There's a, so there's a There's a section of the of the text where it says when one begins to apply oneself to the work, one should put aside household affairs. And then it goes on and says, but when the work is so far advanced that secret confirmations are experienced, it does not matter if, at the same time, one's ordinary affairs are put in order.

So that one can fulfill one's karma. This means the living manner of the circulation of the light.

And there's another phrase don't remember exactly how it goes, but essentially that talks about the, um, holding to one's ordinary occupations. You know, one of the warnings in probably most mystical traditions is against making use of them for the gaining of special powers, right? Of assimilating that energy to the purposes of one's desires or, or something like that.

And I think it's a danger in psychology, particularly, maybe, maybe particularly Jungian psychology where we can go to things like our dreams in order to achieve goals, to optimize Ego life to be a better lover to be stronger to, to, you know, achieve this goal or that goal or and it keeps us at a distance from the objective life to the, the life that's around us.

The life that comes towards us. Which these days, the image that really stays with me is the simple image of tending one's garden, of, of just doing something that's grounded, that's immediate, that is tangible and real and, and, and simple. And there's a, there's a parallel to the golden flower text in Meister Eckhart.

Eckhart in one of his sermons talks about, um holding an external solitude, right? He says that you can't experience everything as divine by running away. You can't experience life as divine by running away, by shunning things or shutting things out and, and, holding this sort of solitude that keeps everything else at bay.

He says one has to practice a solitude of the spirit wherever and with whomever one is, so wherever and with whomever. So in the midst of your ordinary life elsewhere, he says, before that happens, one has to give care and attentiveness. like a schoolboy setting out to learn. So one has to kind of withdraw and do the learning and focus.

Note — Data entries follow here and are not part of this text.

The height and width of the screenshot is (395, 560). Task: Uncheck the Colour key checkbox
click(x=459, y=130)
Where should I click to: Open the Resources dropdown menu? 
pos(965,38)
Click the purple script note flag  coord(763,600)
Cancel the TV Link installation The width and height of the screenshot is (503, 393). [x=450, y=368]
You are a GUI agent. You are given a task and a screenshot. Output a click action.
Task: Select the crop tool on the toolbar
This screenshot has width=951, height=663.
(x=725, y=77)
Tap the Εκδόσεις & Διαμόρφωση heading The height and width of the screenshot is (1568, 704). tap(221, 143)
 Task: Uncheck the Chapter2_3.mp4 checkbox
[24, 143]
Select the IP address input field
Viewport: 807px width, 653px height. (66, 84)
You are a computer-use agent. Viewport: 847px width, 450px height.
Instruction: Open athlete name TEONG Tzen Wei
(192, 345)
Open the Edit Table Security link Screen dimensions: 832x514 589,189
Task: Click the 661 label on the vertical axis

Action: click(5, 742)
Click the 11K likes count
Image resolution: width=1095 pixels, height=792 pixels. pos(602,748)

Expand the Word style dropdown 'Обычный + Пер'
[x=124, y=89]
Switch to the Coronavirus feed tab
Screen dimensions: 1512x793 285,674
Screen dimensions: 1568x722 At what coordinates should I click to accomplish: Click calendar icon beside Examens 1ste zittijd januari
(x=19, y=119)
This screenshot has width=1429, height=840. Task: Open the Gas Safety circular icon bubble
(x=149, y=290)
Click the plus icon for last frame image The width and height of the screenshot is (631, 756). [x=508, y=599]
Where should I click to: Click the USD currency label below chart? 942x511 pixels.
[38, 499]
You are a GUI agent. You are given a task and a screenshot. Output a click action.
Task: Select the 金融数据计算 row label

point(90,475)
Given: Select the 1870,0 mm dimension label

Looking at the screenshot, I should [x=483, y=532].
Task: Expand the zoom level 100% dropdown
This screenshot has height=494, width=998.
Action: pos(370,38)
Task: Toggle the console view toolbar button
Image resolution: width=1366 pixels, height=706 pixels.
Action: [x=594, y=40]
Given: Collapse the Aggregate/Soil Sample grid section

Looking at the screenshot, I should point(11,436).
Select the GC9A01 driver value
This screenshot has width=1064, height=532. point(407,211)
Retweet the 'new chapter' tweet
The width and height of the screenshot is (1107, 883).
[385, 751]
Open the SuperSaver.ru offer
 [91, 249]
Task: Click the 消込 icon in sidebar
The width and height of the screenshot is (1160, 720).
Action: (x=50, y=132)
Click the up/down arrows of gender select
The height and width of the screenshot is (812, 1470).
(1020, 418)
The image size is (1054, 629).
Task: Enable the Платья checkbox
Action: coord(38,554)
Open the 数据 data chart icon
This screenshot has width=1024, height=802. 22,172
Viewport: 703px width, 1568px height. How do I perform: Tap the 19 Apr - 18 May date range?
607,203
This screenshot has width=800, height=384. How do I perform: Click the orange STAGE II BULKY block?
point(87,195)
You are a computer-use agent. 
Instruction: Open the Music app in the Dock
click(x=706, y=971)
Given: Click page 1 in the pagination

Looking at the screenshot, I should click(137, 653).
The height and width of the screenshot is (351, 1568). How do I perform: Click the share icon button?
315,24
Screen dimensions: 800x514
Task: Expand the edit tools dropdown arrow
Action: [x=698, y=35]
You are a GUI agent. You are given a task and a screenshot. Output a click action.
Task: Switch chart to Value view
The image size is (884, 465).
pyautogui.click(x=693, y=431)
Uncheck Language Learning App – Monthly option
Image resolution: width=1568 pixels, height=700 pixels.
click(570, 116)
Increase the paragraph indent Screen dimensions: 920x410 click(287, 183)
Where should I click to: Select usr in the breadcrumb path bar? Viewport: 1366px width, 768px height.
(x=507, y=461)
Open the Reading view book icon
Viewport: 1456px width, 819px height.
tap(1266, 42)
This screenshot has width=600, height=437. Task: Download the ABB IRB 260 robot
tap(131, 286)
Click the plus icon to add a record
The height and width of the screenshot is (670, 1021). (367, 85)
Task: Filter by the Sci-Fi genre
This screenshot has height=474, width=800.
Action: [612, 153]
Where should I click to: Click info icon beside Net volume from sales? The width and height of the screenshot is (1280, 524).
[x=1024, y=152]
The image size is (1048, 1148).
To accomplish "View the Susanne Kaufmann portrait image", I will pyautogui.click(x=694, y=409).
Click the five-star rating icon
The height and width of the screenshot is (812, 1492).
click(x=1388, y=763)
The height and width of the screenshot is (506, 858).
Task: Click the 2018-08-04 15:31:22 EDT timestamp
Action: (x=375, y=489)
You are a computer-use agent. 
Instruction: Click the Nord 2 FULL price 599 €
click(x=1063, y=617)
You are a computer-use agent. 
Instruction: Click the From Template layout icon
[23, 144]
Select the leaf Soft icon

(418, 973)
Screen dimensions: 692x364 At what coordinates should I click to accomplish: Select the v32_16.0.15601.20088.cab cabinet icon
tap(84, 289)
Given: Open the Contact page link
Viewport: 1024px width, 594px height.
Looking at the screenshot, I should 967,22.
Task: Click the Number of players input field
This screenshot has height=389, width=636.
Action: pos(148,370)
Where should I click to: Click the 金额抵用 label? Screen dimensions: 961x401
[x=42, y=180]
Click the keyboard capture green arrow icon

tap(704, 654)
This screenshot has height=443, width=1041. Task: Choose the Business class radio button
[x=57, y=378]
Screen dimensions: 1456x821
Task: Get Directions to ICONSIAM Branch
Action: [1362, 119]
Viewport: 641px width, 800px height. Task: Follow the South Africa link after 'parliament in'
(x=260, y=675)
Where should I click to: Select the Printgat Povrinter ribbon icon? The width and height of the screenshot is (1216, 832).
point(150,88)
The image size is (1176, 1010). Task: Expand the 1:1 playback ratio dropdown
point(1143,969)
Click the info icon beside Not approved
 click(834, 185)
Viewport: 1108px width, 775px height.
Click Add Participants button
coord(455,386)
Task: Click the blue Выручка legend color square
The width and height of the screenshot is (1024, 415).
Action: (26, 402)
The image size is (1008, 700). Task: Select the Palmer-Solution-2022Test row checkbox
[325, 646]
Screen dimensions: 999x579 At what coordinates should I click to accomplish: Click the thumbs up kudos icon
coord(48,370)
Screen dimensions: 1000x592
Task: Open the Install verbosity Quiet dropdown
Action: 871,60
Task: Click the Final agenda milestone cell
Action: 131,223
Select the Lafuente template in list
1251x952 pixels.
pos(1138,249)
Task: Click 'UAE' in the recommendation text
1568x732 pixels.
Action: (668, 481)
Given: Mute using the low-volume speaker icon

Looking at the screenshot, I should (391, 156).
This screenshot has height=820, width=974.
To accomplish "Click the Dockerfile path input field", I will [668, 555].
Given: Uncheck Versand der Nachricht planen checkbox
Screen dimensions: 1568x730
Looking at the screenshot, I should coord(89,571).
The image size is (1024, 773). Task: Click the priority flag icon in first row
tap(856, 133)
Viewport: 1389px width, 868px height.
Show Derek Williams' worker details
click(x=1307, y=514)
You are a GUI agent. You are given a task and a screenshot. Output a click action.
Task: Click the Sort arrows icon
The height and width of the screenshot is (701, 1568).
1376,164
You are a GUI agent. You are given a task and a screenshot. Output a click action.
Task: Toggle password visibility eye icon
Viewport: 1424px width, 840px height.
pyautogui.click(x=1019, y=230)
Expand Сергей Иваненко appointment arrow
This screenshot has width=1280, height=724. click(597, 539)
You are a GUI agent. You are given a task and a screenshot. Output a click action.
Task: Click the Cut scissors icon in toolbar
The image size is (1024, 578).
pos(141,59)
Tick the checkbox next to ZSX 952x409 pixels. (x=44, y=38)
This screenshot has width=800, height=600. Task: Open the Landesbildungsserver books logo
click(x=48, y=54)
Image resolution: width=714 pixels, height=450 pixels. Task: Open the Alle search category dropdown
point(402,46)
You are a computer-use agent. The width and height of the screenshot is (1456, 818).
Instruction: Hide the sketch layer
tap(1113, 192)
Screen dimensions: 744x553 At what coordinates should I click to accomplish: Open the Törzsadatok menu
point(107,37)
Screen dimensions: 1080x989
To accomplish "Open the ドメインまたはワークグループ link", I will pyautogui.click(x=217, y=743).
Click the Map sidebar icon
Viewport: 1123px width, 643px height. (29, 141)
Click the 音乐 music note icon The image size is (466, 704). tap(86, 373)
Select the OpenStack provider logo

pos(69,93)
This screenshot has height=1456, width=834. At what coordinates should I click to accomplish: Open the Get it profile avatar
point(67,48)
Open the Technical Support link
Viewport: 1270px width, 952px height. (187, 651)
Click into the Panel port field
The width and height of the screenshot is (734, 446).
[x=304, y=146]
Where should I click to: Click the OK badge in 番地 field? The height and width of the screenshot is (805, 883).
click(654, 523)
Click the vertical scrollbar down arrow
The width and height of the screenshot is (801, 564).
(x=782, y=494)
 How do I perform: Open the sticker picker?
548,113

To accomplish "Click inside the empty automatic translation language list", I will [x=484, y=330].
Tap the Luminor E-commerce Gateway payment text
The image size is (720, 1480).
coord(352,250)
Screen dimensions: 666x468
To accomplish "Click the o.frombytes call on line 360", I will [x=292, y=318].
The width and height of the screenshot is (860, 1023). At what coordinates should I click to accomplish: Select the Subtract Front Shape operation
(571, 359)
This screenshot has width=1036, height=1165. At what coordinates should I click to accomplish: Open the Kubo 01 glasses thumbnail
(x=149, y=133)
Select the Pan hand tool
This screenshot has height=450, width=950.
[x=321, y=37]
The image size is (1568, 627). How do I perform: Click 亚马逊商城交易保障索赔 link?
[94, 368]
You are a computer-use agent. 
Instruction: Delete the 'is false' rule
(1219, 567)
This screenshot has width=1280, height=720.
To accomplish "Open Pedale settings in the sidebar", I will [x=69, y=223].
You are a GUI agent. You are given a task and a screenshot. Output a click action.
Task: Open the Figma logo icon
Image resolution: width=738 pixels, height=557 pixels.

But once you have it, now you need to live in the world.

And it, you know, it, it reminds me of the, the 10 oxherding pictures, right? There are these 10 oxherding pictures which kind of depict this development. Of the spirit, and one of them is an empty circle, and one might think that's the end. That's the achievement of emptiness, but it's not.

That's only the eighth circle. And the ninth is a return to the source where the natural world becomes important, and there are growing trees in the picture. And then the final one is called the return to the marketplace. Thank you. And it's the person who enters into the world as it exists amongst their fellows, buying but buying as if they did not buy and selling as if they did not sell with sort of boon bestowing hands, but in the world as it is not some fantasy of the perfect world that we would have it be.

Well, and that, that reminds me of one of my favorite. lines from the Bible and when, when Jesus, when he's asked, , how should we, how should we practice or how should we live in this world, but not of this world? We need to live in this world, but not off this world, but also a little bit earlier what you said the sort of warnings around inflation or, you know, the inflatory aspect of, of union work or this type of spiritual work, there's this, there's this little paragraph in the red book where Jung says, just because you have special experiences, it doesn't mean you're special.

Yes. Yeah, I feel that more and more, how valuable. Being simple is and the, the specialness that comes in the ordinary, it can be very alive and it doesn't require like ecstatic states as much as it requires a, a, a real presence to what is. And I think if our work is not aimed towards. If our work is aimed towards promoting Jungian psychology or Christianity is aimed towards promoting Christianity, it is not functioning properly.

If it doesn't move us towards life, it's not working.

Sounds like a good place to end. All right. Thank you. Good.